Moving along to something of a somewhat larger scale it was nice to get back in my cottage workshop for the last few days of the month to work again upon Longbow once my daughter and granddaughter were allowed to leave the hospital. 

Being mindful of the soaring cost of electric my eldest son Tom had kindly bought me one of those small twelve volt Chinese copy of a small diesel heater as a  Christmas present to supplement the electric heating in the workshop. Although originally meant to heat vehicles such as campervans and boats, you can see online them being used to heat anything from a shed to a house and not surprisingly a friend of mine has one in their upholstery workshop. 

There is a huge amount of information online upon them with quite a following, with social media groups discussing various ways to install them, extracting the most heat from the exhaust system as it passes out the building, running them using alternative fuels ranging from kerosene to waste engine oil / cooking oil, etc, along with not surprisingly problem solving when some barely last longer than a few days after installation often as a result of diverging from simply installing them and running them as per the manufacturers instructions. One thing that is essential when using one of these things is a carbon monoxide detector to supplement the smoke and heat alarms already in there. 

Being in the midst of winter here in the UK and the minimum temperatures required to set epoxy, that in itself was a good incentive to get this little heater installed in the workshop as a priority and I do have to say I was surprised how much heat they throw out for such a little unit. Running it simply from diesel from the local filling station the cost appears to be around half of what the electric heaters consume and no doubt running them on alternative fuels the cost per kilowatt hour could be reduced considerably from that. 
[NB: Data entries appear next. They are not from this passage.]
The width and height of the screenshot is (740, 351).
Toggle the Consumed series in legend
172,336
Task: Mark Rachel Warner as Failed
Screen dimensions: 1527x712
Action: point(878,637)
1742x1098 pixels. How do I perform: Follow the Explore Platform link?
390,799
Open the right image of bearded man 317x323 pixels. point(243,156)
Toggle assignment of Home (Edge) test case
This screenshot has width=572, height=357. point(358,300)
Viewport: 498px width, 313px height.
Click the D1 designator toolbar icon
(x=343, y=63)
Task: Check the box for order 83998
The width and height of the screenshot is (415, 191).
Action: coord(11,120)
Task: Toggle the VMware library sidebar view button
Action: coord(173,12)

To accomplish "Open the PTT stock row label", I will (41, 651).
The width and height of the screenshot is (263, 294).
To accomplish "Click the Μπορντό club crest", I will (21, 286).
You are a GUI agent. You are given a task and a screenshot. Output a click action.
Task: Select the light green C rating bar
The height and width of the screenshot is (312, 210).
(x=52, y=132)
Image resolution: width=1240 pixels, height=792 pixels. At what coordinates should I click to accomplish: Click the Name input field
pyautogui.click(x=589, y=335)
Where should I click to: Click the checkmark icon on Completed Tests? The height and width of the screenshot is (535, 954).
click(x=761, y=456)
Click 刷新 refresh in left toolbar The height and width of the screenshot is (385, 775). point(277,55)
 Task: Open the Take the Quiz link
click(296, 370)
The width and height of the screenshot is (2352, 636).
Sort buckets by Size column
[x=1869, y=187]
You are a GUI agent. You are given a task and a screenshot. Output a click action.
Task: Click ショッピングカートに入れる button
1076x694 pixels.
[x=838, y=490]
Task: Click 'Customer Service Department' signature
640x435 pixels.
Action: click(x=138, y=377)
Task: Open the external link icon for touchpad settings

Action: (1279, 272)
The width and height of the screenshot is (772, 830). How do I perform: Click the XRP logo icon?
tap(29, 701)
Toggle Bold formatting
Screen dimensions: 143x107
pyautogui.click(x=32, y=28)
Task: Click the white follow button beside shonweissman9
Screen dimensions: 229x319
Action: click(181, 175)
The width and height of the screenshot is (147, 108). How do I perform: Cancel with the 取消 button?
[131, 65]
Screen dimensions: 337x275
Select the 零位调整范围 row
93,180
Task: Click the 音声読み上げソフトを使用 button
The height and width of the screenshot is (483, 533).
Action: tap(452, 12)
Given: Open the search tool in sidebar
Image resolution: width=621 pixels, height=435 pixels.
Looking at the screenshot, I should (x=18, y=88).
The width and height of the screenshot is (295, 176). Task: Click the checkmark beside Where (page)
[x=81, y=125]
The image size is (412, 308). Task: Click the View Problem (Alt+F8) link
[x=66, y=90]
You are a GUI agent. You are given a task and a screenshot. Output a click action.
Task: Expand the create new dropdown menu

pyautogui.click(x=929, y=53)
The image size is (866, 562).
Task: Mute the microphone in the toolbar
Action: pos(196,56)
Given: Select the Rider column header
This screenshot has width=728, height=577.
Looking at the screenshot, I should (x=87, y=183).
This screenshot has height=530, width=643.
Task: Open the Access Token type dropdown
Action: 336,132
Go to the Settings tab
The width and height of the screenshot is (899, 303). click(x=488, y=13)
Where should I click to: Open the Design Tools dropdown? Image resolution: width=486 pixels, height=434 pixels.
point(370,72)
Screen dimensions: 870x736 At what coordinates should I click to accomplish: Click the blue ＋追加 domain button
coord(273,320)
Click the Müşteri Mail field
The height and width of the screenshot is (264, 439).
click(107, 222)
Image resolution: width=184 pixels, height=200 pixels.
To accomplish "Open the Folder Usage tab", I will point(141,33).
In my case a single unit wouldn’t be sufficient for heating the entire workshop given its size so the electric meter is still buzzing away for the trusty oil filled radiators and infrared units when setting epoxy but it has certainly lessened the pain of heating the place when setting epoxy when there is a frost outside. My long suffering wife Gill says when not setting epoxy I can cope in there with jumpers, working harder and a mug of tea to stay warm as she looks on from the comfort of the cosy centrally heated cottage with the log fire blazing away in the lounge!       

So with ample heat in the workshop I was finally able to start fitting the marine plywood outer layer to the top of the sponsons to Longbow. For the thickness of plywood being supplied from our sponsor Robbins Timber the curve it was required to bend to for this particular element of the build, I was mindful would be getting on for the limit of what was possible without doing it in thinner sections of lamination. 

I do find it helpful prior to fixing the plywood in place with screws / epoxy, to gently tease the material down using a combination of our sponsor Sealey F clamps and scissor jacks, then leave it like that overnight in order to allow the fibres within the wood to become used to the shape they will later be permanently set in place to. It also allows you to see where any additional clamps / pressure to form the shape will be required. Once we were happy with everything we could then do the final fix with the marine grade screws from our sponsor Avon Stainless Steel Fasteners and the superb WEST SYSTEM EPOXY from our sponsor Wessex Resins. 

Once the epoxy had cured the clamps, scissor jacks and wooden packers could then be removed. I had previously wrapped the wooden packers in clingfilm to prevent them being inadvertently becoming a permanent fixture of the boat when they come into contact with the epoxy. When all of that was cleared away then screw fixing points were covered by epoxy and the area can then be cleaned down. 

At time of writing the starboard sponson top is fully in place and just needs cleaning down whilst the port side where there is less room to work is partially in place.

So that is all my news for this month folks and hopefully February will see less stress and drama that nobody needs in their life and at least the other sponson to Longbow will have its top fully in place by the time of our next update.